Fantastic hip-hop album from 2016. Brown, who no doubt many of you more fluent with the recent history of the genre than myself know well provides just cutting attacks on…himself. He’s a desperate guy, hardly the only hip-hop artist to be rapping folk music of the streets. And he’s an old-school dude, being in his mid-30s when he recorded this. But the writing is so sharp here, challenging yet catchy enough, with excellent production.

A-

Shovels & Rope, Little Seeds

I’ve been hearing about this duo for approximately forever and I can’t say why I haven’t heard them before this. As an Americana group, it’s seemingly up my alley, or at least was for me 10 years ago or so, if a bit less now. So I finally checked out this 2016 album. And it’s pretty nice. The upbeat tunes are more interesting than the slower numbers and there’s probably one too many of those.

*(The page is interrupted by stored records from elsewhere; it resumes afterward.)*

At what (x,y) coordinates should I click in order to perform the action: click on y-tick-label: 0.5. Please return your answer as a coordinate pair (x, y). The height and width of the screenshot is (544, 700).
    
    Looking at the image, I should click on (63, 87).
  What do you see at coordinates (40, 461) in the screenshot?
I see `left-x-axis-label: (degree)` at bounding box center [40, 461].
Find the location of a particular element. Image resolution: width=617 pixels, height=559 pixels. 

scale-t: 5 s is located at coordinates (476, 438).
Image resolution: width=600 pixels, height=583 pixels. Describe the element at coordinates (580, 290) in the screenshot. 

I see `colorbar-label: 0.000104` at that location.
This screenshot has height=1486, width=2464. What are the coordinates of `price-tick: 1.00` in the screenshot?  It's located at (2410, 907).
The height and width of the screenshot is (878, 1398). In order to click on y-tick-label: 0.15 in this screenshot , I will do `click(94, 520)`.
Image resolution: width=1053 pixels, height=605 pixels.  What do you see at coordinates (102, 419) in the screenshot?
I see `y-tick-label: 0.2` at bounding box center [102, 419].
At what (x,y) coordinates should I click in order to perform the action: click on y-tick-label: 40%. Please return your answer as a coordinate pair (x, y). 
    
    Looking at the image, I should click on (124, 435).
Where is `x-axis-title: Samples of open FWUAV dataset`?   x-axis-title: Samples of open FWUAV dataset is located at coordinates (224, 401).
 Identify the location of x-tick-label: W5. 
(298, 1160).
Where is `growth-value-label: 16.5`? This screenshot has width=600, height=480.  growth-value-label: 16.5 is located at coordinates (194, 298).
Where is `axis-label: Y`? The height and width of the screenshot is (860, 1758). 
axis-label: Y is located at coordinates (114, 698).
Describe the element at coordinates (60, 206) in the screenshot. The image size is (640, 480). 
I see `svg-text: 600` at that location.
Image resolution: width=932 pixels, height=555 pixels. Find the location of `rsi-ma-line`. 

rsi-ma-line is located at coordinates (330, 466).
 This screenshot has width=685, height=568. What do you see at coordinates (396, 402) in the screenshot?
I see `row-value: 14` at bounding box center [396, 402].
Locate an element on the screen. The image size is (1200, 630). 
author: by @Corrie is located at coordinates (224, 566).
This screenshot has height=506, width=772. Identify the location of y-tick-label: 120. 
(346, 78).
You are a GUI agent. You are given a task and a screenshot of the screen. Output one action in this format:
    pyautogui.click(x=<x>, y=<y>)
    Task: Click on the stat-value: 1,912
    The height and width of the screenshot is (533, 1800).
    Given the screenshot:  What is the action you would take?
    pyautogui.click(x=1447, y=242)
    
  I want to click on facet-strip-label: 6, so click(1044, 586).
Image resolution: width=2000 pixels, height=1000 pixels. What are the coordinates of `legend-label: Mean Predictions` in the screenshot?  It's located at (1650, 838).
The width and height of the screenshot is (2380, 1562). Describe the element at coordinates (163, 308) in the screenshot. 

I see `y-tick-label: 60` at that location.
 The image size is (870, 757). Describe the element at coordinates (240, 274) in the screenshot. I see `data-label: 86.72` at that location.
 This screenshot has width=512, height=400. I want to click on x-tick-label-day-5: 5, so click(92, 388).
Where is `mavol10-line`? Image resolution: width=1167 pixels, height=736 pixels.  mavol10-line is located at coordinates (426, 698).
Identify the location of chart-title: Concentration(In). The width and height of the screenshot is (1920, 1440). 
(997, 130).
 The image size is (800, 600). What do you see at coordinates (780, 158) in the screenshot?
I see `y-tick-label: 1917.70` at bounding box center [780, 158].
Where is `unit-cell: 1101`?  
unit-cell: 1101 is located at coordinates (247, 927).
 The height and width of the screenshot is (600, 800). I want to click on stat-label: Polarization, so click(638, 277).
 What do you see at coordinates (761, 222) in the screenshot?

Most reviews talk about how the two are married and maybe that connection does matter to the music and maybe it doesn’t. But they can rock pretty well in that Americana context that sometimes downplays the glory of a loud guitar. On the slower songs, I particularly liked “Missionary Ridge,” a worthy addition into the Civil War songs genre.

B+

Kristi Stassinopoulou and Stathis Kalvyiotis, NYN

This is a pretty interesting 2016 album by this Greek duo. In many ways, this is based in Greek folk music. But it’s also laced with electronica, with punk, with psychedelia. While I obviously don’t speak Greek, evidently the lyrics are somewhat political, as someone might expect from Greek artists in the last decade, but mostly personal and largely a love affair with the Mediterranean. Who can blame them for that? In any case, the music and vocals themselves are quite nice.

B

Fonatines D.C., Dogrel

After Elizabeth so raved about Fontaines D.C. new album and then I liked it, I decided to check out their album from last year. To me, it’s just very solid guitar rock and roll. I don’t think this is my favorite band in the world, but I bet they are a really fun live band. My favorite song on here is “Hurricane Laughter,” which is really first rate. We need more bands like this in the world.

B+

In any case, this is an open thread for all things music and art and none things politics or disease.